EXERCISE REQUIREMENTS: Only the lines from the one containing "Services (22, 2329)" through the one containing "PACHISEVEN (759, 2514)" should be printed, exactly as they appear below, with both ends included.

PROVIDED DATA:
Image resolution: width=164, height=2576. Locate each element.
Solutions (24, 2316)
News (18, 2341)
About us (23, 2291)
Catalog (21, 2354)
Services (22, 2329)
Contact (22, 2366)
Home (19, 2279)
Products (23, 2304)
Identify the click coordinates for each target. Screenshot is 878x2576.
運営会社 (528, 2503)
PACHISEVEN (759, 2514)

--

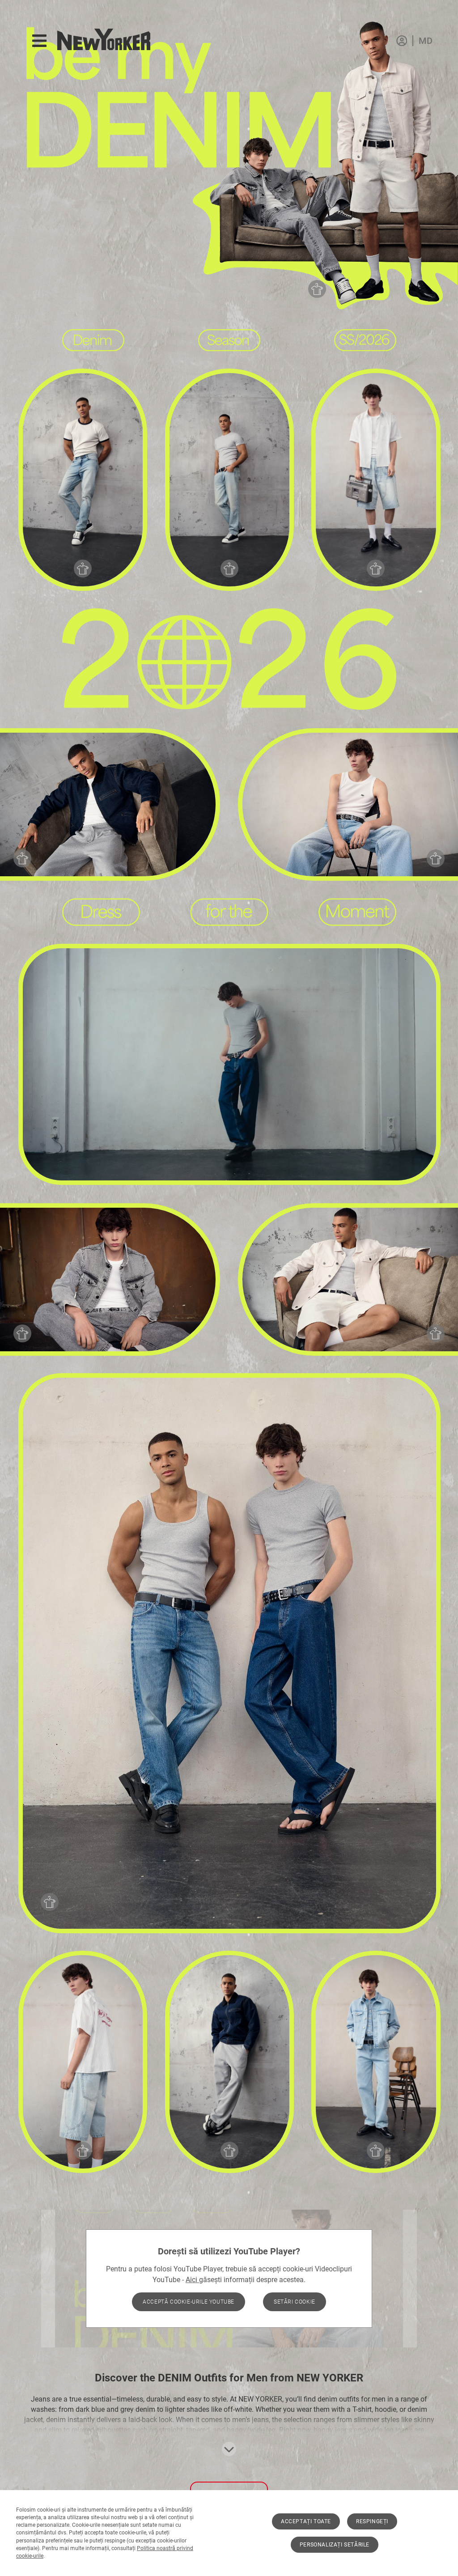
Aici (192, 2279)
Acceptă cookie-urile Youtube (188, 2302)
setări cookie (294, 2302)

--

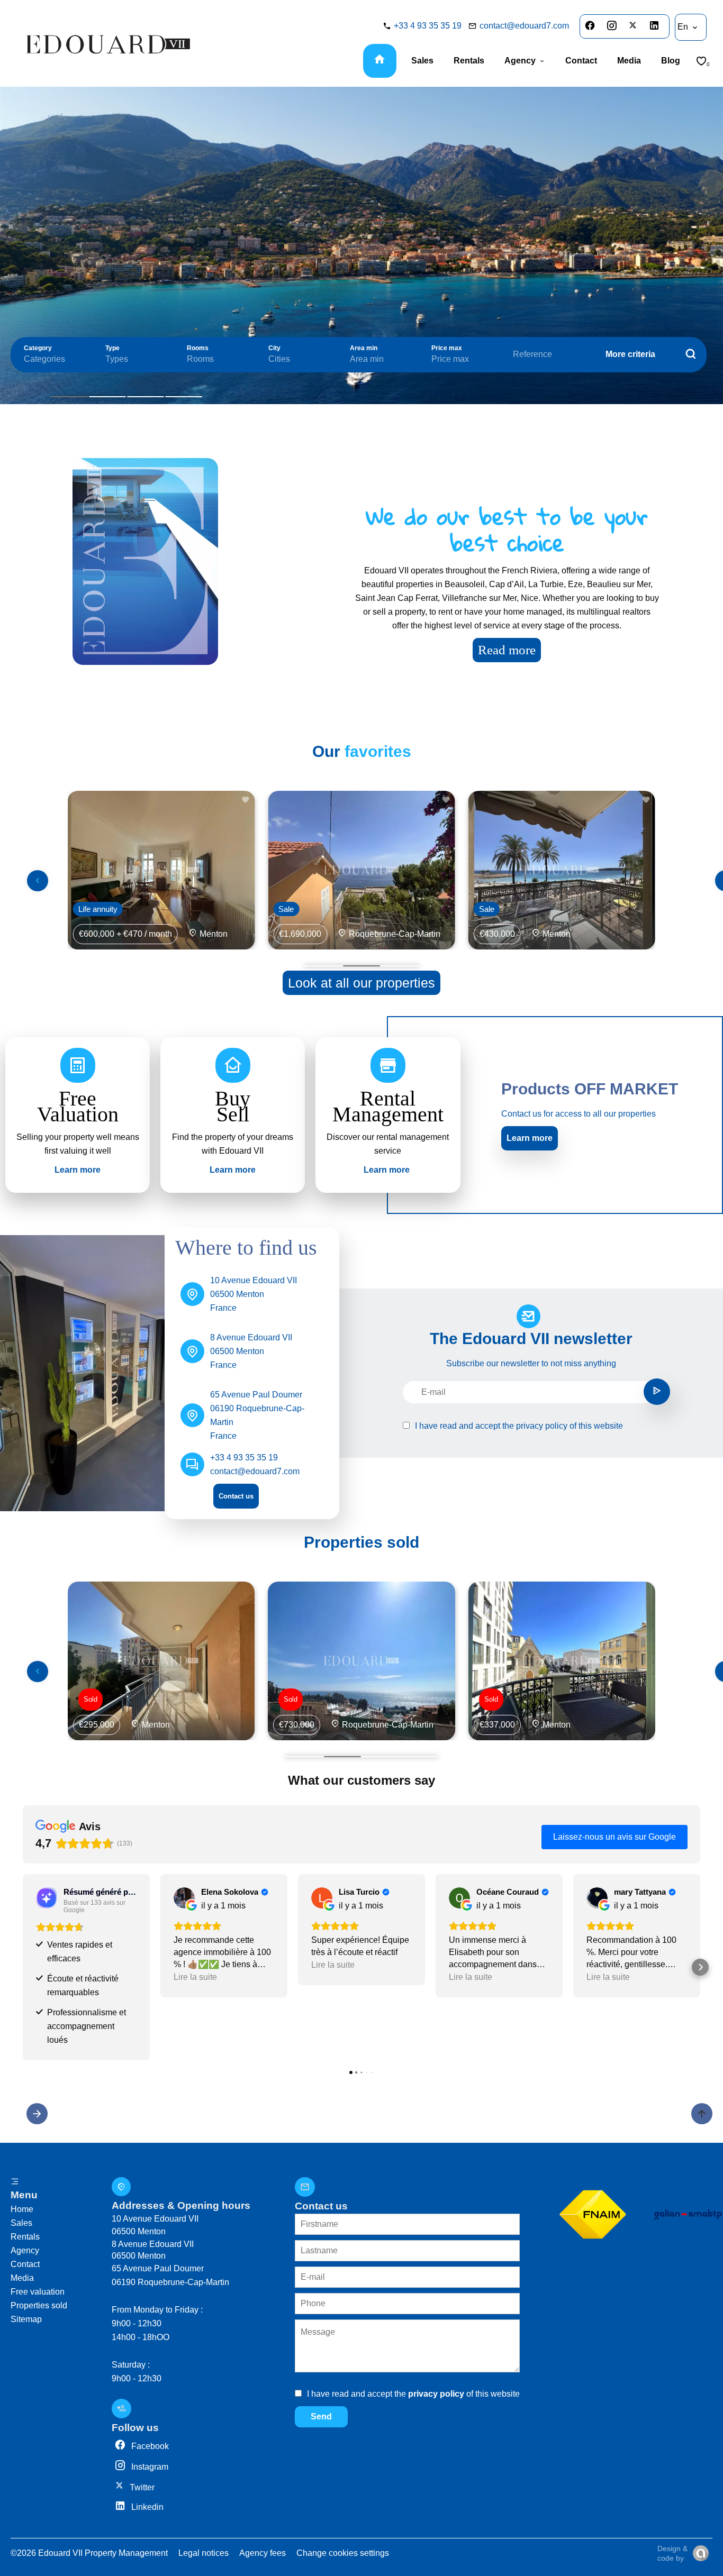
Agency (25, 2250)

TASK OUTPUT:
Services (22, 2329)
Contact (22, 2366)
Home (19, 2279)
Products (23, 2304)
Identify the click coordinates for each target. Screenshot is 878x2576.
運営会社 (528, 2503)
PACHISEVEN (759, 2514)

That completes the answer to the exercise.